» **The input**:
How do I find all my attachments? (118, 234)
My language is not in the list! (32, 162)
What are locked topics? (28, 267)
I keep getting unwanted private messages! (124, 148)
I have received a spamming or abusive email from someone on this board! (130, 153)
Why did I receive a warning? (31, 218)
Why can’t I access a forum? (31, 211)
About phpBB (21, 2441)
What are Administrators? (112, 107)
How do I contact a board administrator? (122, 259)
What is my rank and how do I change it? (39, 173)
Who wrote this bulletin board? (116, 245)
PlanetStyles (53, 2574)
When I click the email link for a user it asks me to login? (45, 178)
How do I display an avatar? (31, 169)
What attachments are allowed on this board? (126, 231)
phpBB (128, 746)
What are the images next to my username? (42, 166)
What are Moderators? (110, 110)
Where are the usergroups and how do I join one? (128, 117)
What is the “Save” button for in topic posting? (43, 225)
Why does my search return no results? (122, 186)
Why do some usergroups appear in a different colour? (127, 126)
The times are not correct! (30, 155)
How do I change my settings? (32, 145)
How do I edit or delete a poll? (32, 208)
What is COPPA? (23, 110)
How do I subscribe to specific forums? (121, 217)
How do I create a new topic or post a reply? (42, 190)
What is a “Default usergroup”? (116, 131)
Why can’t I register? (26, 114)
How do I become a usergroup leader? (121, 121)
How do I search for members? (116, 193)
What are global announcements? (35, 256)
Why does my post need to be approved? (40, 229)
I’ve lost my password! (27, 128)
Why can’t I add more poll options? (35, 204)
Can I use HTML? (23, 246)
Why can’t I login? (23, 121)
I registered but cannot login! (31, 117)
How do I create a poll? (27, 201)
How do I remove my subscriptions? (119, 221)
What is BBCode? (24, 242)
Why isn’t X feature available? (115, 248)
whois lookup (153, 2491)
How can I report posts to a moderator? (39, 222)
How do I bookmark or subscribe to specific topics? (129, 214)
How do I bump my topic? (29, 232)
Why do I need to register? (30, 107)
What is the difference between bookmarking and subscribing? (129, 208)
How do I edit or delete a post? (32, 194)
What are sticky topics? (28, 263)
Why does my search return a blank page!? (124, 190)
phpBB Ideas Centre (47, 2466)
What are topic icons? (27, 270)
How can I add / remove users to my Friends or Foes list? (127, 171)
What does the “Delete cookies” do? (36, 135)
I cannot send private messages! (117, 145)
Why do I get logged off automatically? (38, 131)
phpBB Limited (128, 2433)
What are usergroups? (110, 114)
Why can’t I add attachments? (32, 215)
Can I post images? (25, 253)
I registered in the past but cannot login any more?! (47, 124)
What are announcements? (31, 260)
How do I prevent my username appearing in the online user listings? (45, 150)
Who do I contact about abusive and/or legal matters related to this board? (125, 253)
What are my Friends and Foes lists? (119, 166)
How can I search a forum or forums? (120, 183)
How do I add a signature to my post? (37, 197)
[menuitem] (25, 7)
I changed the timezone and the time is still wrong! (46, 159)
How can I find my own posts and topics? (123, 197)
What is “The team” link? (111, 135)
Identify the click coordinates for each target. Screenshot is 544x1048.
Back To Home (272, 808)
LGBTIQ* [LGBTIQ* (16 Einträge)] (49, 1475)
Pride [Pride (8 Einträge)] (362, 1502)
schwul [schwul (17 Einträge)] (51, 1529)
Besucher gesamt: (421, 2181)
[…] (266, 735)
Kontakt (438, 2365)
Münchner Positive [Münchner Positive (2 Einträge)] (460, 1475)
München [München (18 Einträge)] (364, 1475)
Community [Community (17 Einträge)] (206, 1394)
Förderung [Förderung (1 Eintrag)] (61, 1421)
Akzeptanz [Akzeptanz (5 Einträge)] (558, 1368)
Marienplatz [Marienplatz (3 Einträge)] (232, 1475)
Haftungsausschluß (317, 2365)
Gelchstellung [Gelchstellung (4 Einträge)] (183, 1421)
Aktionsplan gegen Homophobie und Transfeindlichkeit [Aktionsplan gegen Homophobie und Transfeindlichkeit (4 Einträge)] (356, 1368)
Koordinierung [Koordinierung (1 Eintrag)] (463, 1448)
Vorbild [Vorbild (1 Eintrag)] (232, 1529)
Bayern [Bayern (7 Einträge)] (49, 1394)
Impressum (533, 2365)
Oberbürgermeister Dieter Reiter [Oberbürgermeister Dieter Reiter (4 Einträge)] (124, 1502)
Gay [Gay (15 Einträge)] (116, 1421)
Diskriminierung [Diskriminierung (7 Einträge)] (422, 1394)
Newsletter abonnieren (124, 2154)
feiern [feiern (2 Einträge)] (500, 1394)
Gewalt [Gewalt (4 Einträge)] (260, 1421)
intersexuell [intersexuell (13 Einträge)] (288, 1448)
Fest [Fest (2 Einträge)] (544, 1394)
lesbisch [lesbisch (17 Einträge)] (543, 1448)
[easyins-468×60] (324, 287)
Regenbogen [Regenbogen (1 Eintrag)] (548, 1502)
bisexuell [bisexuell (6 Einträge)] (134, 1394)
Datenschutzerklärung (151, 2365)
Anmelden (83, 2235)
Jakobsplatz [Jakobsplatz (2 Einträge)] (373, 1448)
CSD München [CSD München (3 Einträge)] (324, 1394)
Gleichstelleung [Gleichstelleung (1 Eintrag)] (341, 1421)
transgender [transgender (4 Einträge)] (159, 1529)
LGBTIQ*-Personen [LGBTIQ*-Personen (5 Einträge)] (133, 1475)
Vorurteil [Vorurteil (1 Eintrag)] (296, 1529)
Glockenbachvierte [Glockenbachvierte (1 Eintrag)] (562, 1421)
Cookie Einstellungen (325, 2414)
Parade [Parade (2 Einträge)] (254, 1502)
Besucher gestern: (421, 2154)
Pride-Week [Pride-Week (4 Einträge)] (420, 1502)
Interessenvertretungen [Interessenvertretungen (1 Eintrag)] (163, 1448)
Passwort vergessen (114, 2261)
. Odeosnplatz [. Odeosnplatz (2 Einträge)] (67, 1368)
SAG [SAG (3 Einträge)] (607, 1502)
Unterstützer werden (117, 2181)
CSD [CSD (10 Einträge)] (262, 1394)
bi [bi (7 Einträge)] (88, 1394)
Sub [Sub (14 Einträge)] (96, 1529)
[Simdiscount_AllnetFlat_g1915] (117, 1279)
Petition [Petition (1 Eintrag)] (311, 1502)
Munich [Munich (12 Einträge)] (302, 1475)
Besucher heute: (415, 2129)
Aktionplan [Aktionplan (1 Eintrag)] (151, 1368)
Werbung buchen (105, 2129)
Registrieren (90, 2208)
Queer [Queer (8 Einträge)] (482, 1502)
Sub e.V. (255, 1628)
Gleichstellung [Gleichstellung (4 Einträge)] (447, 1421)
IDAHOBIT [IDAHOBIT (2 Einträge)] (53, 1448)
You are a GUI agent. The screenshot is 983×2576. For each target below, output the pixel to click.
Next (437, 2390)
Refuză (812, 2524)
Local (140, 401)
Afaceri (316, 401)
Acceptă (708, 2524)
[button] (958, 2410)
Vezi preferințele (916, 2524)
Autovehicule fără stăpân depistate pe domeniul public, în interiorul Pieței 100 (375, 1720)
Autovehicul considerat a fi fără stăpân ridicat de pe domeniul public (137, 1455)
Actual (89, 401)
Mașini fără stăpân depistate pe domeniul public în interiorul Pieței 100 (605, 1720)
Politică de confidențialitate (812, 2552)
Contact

» **Given exercise**: Please pick out and copy every line of the data above that contains the word "username".

» **Response for this exercise**:
What are the images next to my username? (42, 166)
How do I prevent my username appearing in the online user listings? (45, 150)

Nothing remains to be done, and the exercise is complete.